Excerpt:
= = = = =
Once the coordination work is looking good, the technical part begins. A new DATA token smart contract will be deployed with an initial supply of zero and a maximum supply of 2 billion DATA. Token holders will be able to swap their existing tokens 1:1 for the new token at any time, and in this process the old tokens are burned and an equal amount of new tokens are minted. As a result of more and more token holders going through the upgrade, the new token’s supply will grow from zero and approach the current token’s supply of around 1 billion DATA.
As discussed extensively in SIP-1, increasing the maximum supply to 2 billion DATA does not increase or dilute the supply at this time. The number of DATA in existence will stay the same. Future SIPs will let the community decide if and how many new tokens should come into circulation, if any. This proposal and the migration that follows are only about technically enabling such decisions to be taken by token holders in the future.
Additionally, deploying a new smart contract allows us to extend the existing ERC-20 standard of DATA by implementing ERC-677. This is useful in many situations, including moving tokens across interchain bridges, moving tokens to Data Unions, and so on.
There will be a simple dApp for carrying out the token migration in a self-service manner. The Streamr team will also encourage exchanges and other custodial parties to migrate the tokens in their custody, to make life easier for people less experienced with dApps and Ethereum wallets.
The new token will adopt the DATA symbol, while the old token will be renamed to DATAv1. As mentioned before, you will be able to migrate your DATAv1 tokens at any time, meaning that there will be no particular urgency to do so.
SIP-2 Implementation
The implementation of SIP-2 is more straightforward. On April 31st 2021, the Canvas and Dashboard features will be removed from the Streamr Core application and the associated API. You will still be able to create and manage streams, data products, and Data Unions as usual after this change. If you don’t currently use the Canvas or Dashboard features of the Core application, the change won’t affect you and you won’t notice any difference.
The code will be archived into a fork for safekeeping and potential later use. An example of later use could be to relaunch the Canvas tooling at a later time as a self-hosted version which would connect to the decentralized Streamr Network for data.
This notice period gives you time to migrate any of your Canvas-based stream processing workloads to other tools. We in the Streamr team are using a few Canvases ourselves for computing metrics, such as the real-time messages/second metric you see on the project website. It’s pretty straightforward to replace those Canvases with simple node.js scripts that compute the same results and leverage the Streamr JS library, and this is exactly what we intend to do for the few Canvas-based workloads we have internally.
Learnings for the Team
Both proposals were far from trivial – if these questions were no-brainers, the project wouldn’t need a governance process. We’re happy to have seen so much debate and participation online during the days leading up to the vote, especially on the project Discord. We’re also happy to see all of the active community in very strong alignment after all arguments for and against the proposals were presented and explored. For future votes, our goal will be to reach beyond the 14% participation rate we saw this time. It’s only the beginning of a new era of decentralized governance, and we in the Streamr team will definitely continue to encourage and support all DATA holders in getting their voice heard.
= = = = =
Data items
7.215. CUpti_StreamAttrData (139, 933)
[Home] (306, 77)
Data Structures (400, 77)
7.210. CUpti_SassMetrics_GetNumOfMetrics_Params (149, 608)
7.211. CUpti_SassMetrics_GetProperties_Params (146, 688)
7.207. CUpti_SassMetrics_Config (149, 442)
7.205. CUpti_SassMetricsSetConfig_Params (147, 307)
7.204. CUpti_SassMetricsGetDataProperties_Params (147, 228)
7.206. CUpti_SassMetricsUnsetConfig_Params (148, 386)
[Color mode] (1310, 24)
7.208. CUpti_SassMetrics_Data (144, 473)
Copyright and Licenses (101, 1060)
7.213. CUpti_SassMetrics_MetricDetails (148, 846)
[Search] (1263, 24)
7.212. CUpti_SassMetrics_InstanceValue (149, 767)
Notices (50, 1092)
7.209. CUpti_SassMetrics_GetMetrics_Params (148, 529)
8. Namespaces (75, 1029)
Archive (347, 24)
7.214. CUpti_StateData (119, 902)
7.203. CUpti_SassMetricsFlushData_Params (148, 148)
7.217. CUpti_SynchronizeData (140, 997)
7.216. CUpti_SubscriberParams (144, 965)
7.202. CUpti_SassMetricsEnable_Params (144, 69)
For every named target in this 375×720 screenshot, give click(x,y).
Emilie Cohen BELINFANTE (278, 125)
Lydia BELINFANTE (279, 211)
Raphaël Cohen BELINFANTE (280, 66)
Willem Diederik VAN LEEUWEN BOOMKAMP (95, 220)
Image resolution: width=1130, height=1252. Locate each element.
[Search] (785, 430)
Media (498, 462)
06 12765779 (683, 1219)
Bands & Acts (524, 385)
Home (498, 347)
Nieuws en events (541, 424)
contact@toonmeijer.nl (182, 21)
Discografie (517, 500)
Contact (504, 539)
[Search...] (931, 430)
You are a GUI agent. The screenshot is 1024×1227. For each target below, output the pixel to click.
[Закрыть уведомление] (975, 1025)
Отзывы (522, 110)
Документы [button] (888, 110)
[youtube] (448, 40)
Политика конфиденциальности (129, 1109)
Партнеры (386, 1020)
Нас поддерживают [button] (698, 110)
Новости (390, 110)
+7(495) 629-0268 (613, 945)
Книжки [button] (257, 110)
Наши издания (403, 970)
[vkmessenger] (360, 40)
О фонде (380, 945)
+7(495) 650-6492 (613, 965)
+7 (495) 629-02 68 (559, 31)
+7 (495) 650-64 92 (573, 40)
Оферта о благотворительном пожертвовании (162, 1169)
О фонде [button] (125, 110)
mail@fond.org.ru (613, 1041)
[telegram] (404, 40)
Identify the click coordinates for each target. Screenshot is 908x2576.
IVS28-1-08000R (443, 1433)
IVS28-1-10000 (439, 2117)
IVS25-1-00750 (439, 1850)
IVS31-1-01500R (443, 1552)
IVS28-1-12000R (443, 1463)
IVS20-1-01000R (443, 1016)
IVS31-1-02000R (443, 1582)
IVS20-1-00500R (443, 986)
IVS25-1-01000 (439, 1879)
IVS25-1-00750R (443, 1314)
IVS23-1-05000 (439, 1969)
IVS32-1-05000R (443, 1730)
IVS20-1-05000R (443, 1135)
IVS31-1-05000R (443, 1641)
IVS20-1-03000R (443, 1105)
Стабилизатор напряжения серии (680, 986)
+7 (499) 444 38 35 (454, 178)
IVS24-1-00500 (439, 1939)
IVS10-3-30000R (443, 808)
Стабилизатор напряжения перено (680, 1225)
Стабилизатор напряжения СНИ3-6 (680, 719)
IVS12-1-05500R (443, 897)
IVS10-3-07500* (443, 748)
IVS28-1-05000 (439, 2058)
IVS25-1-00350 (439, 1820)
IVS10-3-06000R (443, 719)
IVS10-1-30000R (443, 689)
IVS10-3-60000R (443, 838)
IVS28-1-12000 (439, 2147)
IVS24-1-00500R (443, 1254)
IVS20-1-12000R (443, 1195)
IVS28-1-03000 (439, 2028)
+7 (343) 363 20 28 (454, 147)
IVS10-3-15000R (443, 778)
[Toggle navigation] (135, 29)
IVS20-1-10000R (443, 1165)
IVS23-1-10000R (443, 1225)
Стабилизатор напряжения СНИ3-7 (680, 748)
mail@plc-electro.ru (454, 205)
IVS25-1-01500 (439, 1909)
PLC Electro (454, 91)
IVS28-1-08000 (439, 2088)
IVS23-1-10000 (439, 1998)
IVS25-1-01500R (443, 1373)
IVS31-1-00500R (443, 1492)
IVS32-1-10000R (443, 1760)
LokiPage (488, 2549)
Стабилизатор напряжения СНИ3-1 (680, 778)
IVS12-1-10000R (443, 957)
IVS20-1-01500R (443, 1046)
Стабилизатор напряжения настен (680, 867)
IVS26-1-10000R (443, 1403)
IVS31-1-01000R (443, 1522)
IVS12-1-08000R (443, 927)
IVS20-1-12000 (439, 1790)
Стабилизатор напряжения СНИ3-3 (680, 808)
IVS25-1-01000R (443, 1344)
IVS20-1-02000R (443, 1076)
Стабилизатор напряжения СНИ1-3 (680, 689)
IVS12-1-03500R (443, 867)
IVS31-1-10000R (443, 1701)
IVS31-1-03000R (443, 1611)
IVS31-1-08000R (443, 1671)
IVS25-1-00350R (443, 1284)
= = = = =
Set of tasks:
1 > In the DATA token migration text, what will the old token be renamed to?
2 > Copy the stretch of the DATA token migration text from "Additionally, deploying a" through "Unions, and so on.".

Solutions in order:
1 > DATAv1

2 >
Additionally, deploying a new smart contract allows us to extend the existing ERC-20 standard of DATA by implementing ERC-677. This is useful in many situations, including moving tokens across interchain bridges, moving tokens to Data Unions, and so on.